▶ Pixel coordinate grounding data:
· · · · · · ·

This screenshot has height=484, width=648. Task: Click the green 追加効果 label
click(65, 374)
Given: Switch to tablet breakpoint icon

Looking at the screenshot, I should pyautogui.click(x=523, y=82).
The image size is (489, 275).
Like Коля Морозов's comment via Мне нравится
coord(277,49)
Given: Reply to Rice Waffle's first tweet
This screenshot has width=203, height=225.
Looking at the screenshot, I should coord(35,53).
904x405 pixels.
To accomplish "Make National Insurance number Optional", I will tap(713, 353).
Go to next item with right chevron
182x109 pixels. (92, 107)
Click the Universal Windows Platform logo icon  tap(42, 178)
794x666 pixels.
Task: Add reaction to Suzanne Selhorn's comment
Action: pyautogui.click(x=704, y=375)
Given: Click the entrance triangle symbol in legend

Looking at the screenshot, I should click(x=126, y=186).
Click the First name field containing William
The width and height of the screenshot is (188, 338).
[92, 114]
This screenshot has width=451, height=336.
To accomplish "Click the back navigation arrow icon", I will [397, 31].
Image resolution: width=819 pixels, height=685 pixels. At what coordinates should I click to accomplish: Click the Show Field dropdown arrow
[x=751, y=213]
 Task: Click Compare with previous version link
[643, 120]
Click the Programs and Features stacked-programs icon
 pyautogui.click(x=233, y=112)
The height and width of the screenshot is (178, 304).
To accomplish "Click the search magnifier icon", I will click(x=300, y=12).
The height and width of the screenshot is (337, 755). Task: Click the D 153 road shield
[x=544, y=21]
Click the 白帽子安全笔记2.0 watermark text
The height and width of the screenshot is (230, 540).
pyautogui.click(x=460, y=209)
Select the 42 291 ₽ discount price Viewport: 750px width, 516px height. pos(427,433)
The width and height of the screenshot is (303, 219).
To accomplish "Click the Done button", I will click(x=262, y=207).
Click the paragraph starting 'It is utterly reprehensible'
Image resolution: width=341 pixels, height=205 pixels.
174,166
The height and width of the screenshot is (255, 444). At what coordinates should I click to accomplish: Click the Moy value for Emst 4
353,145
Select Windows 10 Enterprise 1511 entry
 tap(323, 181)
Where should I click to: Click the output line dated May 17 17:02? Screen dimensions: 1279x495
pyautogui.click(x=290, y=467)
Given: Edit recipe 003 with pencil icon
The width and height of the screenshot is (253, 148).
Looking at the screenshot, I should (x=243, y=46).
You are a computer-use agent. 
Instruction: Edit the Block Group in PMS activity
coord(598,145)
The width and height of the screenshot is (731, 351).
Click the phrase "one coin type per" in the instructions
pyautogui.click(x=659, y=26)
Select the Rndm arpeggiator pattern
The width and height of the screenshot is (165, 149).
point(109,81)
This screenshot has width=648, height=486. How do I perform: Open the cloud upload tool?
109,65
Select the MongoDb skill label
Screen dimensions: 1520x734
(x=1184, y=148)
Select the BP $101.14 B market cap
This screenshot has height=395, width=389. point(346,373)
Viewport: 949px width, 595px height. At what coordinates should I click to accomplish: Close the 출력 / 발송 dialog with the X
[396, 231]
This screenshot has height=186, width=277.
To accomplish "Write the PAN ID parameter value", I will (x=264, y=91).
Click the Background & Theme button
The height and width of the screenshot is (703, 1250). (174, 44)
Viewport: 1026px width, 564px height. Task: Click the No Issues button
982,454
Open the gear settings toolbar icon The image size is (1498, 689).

· · · · · · ·

▶ Exercise: Return all lines above that mention the word "size".

▶ Task result:
The image size is (489, 275).
Open the gear settings toolbar icon The image size is (1498, 689).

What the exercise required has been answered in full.